FIGURE 35.4, Surgical exposition of the left mastoid-occipital region and position of the burr hole under the transverse-sigmoid junction. The posterior edge of craniotomy is performed first, while the anterior edge (over the sigmoid sinus) can be performed either with craniotome or with micro-drill. Bone flap is approximately 2 cm in diameter.

Particular care should be taken on the anterior edge of the craniotomy, as the sigmoid sinus lies on a more superficial plane compared to the transverse sinus and its course runs in a bone groove behind the mastoid process; thus it could be easily pinched with the craniotome. A safe margin should be left on the anterior edge of craniotomy, which can then be finished with punches or with a diamond drill to reach the sigmoid sinus dura.

In our experience, we prefer to perform a craniotomy more than a craniectomy, for reconstructive purposes. A drilled burr hole allows minimal bone loss, compared to a perforator.

An important step of the approach is the removal of the inner edge of the craniotomy using fine punches while protecting the dura: this enhances the working angle and allows a direct line of sight down the posterior surface of petrous bone.

Also, the size of the craniotomy should be tailored according to pathology volume and individual anatomical characteristics of the patient : an overly large approach does not necessarily determine a more favorable corridor; it enables inadvertent damage to the cerebellum and neurovascular structures that should be exposed only for the necessary extension.

Careful preoperative assessment of individual anatomical characteristics of the patient should be, therefore, carefully assessed on preoperative imaging. Anatomic variations may affect the CPA exposure provided by the approach. For example, if the sigmoid sinus course is more posterior, the anterior edge of the craniotomy should be accordingly shifted posteriorly, , while a low transverse sinus course, especially if the patient has a short neck and a prominent shoulder, could further limit the working channel. These drawbacks may be overcome by anteriorly extending the approach by a careful roenger unroofing of the sigmoid sinus and anterosigmoid decompression to allow anterior mobilization of the sigmoid sinus. Conversely, a highly placed jugular bulb restricts access to the IAC.

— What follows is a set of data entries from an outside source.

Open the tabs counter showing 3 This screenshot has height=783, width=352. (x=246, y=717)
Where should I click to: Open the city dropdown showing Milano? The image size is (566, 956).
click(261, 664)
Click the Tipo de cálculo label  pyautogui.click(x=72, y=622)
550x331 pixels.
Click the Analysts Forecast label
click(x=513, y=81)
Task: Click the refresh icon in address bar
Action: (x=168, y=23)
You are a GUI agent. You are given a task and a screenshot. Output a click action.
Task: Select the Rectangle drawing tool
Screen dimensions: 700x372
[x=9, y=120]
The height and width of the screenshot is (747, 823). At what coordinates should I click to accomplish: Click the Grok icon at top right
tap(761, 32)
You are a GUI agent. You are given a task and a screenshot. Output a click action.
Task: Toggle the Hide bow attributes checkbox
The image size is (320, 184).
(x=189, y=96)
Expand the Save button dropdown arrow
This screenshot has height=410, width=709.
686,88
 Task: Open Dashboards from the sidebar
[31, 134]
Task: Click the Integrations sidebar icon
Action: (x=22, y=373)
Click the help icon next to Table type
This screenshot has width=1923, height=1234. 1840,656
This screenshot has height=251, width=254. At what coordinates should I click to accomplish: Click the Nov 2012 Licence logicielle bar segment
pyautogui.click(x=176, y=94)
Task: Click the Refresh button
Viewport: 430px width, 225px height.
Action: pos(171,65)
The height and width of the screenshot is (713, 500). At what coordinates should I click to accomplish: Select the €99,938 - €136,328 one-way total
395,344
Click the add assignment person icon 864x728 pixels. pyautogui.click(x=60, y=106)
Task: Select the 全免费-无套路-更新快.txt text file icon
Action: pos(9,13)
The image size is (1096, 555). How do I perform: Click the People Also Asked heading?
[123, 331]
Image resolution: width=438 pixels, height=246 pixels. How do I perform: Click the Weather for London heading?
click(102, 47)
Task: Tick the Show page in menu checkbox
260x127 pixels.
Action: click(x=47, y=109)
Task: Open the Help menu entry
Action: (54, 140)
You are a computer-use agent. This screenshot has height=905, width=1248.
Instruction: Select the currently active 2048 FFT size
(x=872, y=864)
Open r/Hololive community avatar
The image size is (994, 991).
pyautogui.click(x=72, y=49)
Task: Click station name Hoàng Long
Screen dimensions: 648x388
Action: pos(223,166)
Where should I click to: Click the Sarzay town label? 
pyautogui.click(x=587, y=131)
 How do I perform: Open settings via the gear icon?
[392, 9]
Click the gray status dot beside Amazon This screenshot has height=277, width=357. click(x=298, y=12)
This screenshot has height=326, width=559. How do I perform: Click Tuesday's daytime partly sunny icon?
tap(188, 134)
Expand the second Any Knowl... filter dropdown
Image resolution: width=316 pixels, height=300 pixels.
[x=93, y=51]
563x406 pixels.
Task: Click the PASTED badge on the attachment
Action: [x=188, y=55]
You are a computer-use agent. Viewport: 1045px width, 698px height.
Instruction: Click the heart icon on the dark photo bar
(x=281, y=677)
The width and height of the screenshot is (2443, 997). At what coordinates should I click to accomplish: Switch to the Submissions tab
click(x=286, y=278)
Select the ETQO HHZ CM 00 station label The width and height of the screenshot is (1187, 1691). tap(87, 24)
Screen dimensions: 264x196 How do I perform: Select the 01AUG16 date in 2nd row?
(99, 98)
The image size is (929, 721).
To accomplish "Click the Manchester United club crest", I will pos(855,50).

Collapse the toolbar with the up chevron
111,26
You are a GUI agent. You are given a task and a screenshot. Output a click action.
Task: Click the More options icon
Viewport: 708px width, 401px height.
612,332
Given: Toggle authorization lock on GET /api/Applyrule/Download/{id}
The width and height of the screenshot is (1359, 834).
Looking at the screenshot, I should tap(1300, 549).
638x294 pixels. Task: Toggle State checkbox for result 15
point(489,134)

Other important considerations in tailoring the craniotomy are side of operation and sinus dominance. A prevalence of right-side transverse sinus dominance has been demonstrated in the general population. Hence, before surgery, preoperative imaging should establish if sinus dominance is present; on the dominant side, the transverse sinus course is more caudal and much closer to the inion-zygoma line, and the burr hole is more likely to be closer to the sinus, potentially damaging it, or may even be supratentorial.

Craniotomy could lead to the opening of the mastoid air cell system, to a variable degree. When the craniotomy is complete, the whole craniotomy perimeter should be inspected and subsequent opened mastoid air cells should be sealed with bone wax. The edges of the craniotomy should be inspected with exceeding care, both at the moment of craniotomy and at the end of the procedure, in order to ensure an effective obliteration during the reconstructive stage. ,

Variations in shape, position, and size of craniotomy should be tailored according the anatomical features of the lesion. The craniotomy should be shifted superiorly for lesions extending toward the upper cerebello-perimedullary cistern, and inferiorly to reach lesions extending toward the region of the lower cranial nerves.